Vieira admits that he is happy with his life now his playing career has ended.
"I really don't miss football or competition. However, in the Manchester City first team changing-room, when I see them laughing, talking, I miss that life of the group. Moreover we really have a very good group," he said.
"People can hardly believe it, but if I would bring you to Manchester City for a few days, you would be surprised by the atmosphere.
"Everyone is wrong about City. At the club, there are people that are here for some dozen of years, that have experienced everything, who saw the club in the third division.
"They have memory, spirit and bring the love for the club. People would be surprised to see we are like a kind of family. But everyone is influenced by the newspapers. Manchester City is not the big bad club that people could believe.
"It was not the first club to spend so much money. In England in the past, Manchester United, Chelsea, Liverpool or Newcastle in the 90s spent a lot. City didn't have that lifestyle.
"I believe we are changing that view by winning titles and working fine with the Academy, which are the two axis of our strategy.
"It has always been in the club's culture to educate young players. Before, as the first team was not playing top positions, it was easier to reach the first team. Nowadays the demanded level is higher. But soon we will get results of our work."

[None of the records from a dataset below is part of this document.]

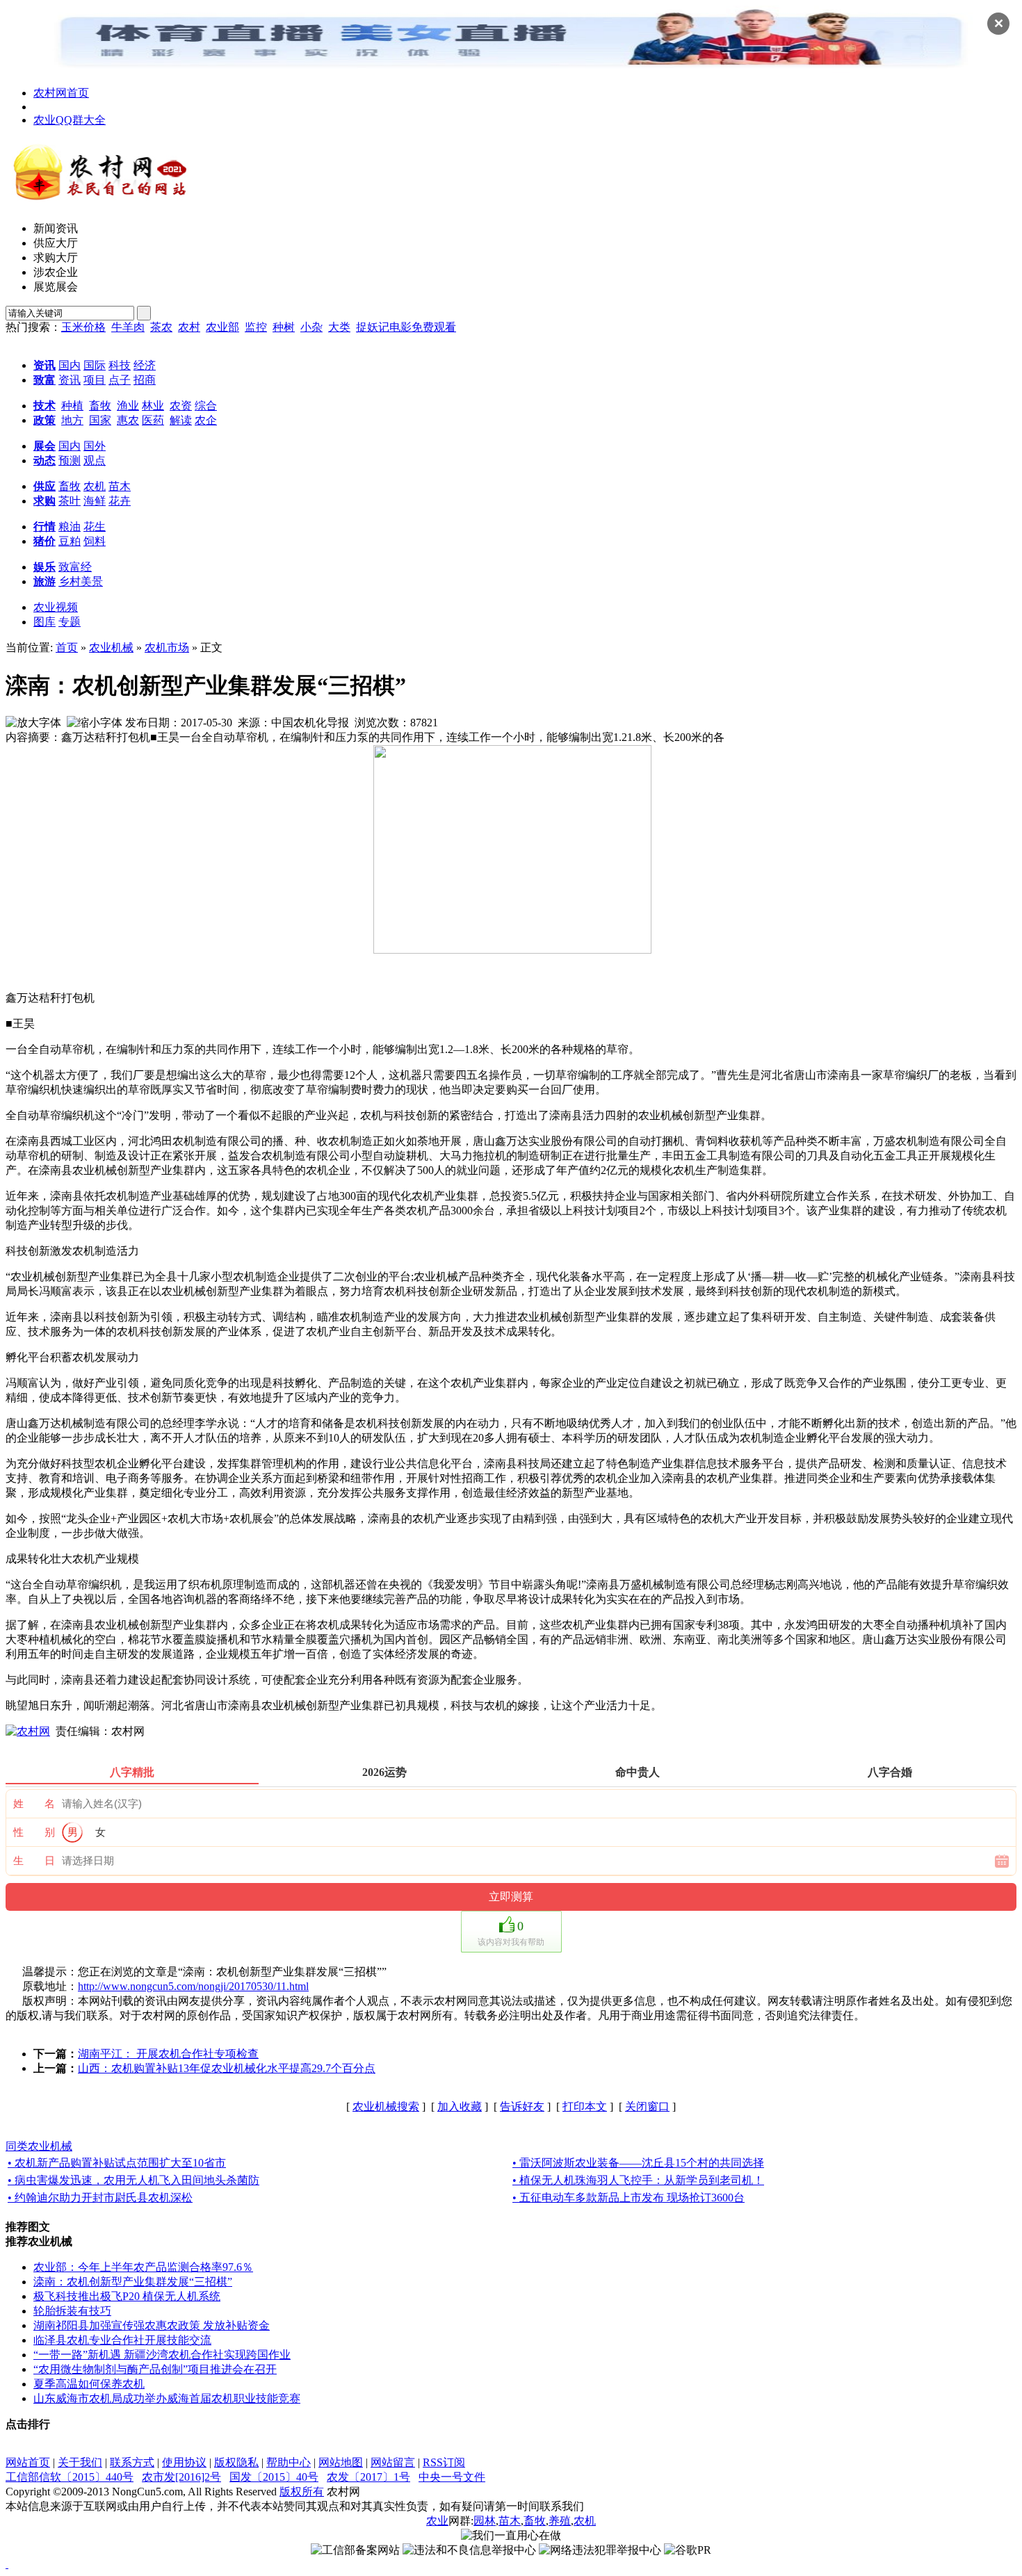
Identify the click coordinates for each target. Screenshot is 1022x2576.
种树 (284, 327)
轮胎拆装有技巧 (72, 2311)
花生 (94, 526)
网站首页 (28, 2462)
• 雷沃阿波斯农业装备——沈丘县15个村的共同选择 (638, 2163)
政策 (44, 420)
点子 (119, 380)
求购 (44, 501)
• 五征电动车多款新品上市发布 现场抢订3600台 (628, 2197)
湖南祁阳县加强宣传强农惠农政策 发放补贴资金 (151, 2325)
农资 (181, 405)
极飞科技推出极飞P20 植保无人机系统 (126, 2296)
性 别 (34, 1832)
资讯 (44, 365)
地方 (72, 420)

Vieira admits English football as a whole is now starting to catch up.
"The fact is England is very late about education. We have just built St George's Park National Football Centre, the English Clairefontaine," he said.
"We just set up a league for Under-21. Before there was just reserves and the difference was too big with the first teams. So players were loaned to inferior divisions and some finally got lost.
"England lost a lot of talents between 18 and 21, due to the lack of competition to make live that ground for players.
"There are a lot of things to get from Barca, but you have to adapt it to the English state of mind. The English player is passionate, he goes forward, runs, tackles. That is his culture.
"Spain is a real school for patience where you have to make the ball turn, move the opponents until finding the right moment. Such patience is difficult to pass on in England.
Vieira insists that it is now simply their goal to play like Barcelona, adding: "I can hear a lot of coaches saying they will play like Barcelona.
"To my opinion, it is a mistake, even in France. It is not out philosophy, our mentality. When you look at the history of French teams that got results for about 15 years, it was built on something else than ball possession, rather on power, physical impact, tactics, discipline and a few key players. To me, it would be a mistake to disown that."
Vieira denied that he felt the arrival of Txiki Begiristain could block his potential path to the top at City.
"I never stated a wish to become sport director, I just want to learn what it is all about," he said.
"We will see how we will work together. I rather see me in a long term project at City."
Vieira admits he has no regrets about not being at Arsenal in a different capacity.
"Would I be more helpful at Arsenal? I can understand such questions because I spent nine years there. But life is about seizing opportunities.
"When I retired, Manchester City's people clearly told me they wanted me to stay. I was moved. But that doesn't remove anything to the love I have for Arsenal. But maybe they didn't need me. Actually I don't ask me the question."
He did admit he could see himself taking a role with France in the future.
"Helping French football? My immediate future is with City, but then, if I could bring something to the French team or French football, why not? Yes, in the future, why not?"